### PROVIDED TEXT
..........

Leon Jan Piniński (8 March 1857 – 4 April 1938) was a Polish scholar, diplomat, art historian and politician. A professor of Roman law and one-time rector of the Lwów University (1928–1929), he devoted much of his life to a political career in his home city of Lwów (modern Lviv, Ukraine), first under Austria-Hungary then in independent Poland.

==Life==
Leon Piniński was born in Lwów, then in Austrian-controlled Galicia. A member of the Piniński noble family with the Austrian rank of hrabia - (Count), he was a younger brother of Stanisław whose daughter, Julia Pinińska, inherited the family castle and estate in Grzymałów Hrymailiv. After homeschooling, Leon went on to pass his matura exam at the renowned Jesuit college in Tarnopol. He later graduated from the Faculty of Law at Lwów University. Piniński continued further studies at the universities of Leipzig, Berlin and Vienna. In 1891 he became a professor of Roman law at his alma mater and was elected to membership of the Polish Academy of Arts and Sciences.

A year later he gave up his scholarly career to devote himself to local politics. A member of the Podolacy aristocratic political faction, he became one of the most popular conservative politicians in Lwów. In 1889 he was elected to the Imperial Council in Vienna. In 1894 he was also elected to the Galician Sejm. His terms in both offices ended in 1898, when he became the governor of the Kingdom of Galicia and Lodomeria. During this time he actively opposed the growing popularity of Socialist ideas. He also tried to counter the rise of Ukrainian nationalism. Extremely conservative, in 1903 he was dismissed from office and replaced by the politically liberal industrial mogul, Andrzej Kazimierz Potocki.

..........

### DATA BELOW
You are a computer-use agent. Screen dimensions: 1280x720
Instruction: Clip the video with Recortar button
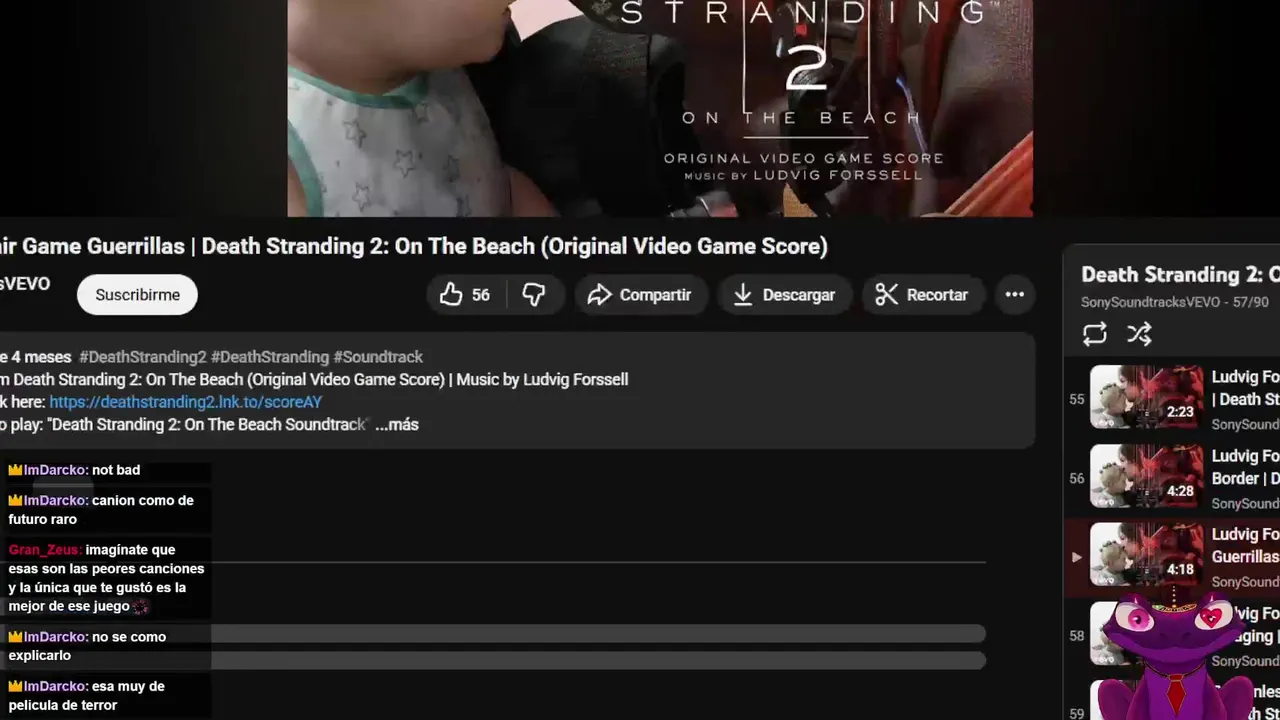(923, 295)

..........

### REQUIREMENT 1
Rewrite the passage of the Leon Piniński biography from "Leon Jan Piniński" to "in independent Poland.", swapping "art historian" for "art critic".
### REQUIREMENT 2
Answer these questions from the Leon Piniński biography:
(a) In what year was he elected to the Imperial Council in Vienna?
(b) Where did he pass his matura exam?
(c) Who replaced him when he was dismissed from office in 1903?

### YOUR RESPONSE 1
Leon Jan Piniński (8 March 1857 – 4 April 1938) was a Polish scholar, diplomat, art critic and politician. A professor of Roman law and one-time rector of the Lwów University (1928–1929), he devoted much of his life to a political career in his home city of Lwów (modern Lviv, Ukraine), first under Austria-Hungary then in independent Poland.

### YOUR RESPONSE 2
(a) 1889
(b) At the Jesuit college in Tarnopol
(c) Andrzej Kazimierz Potocki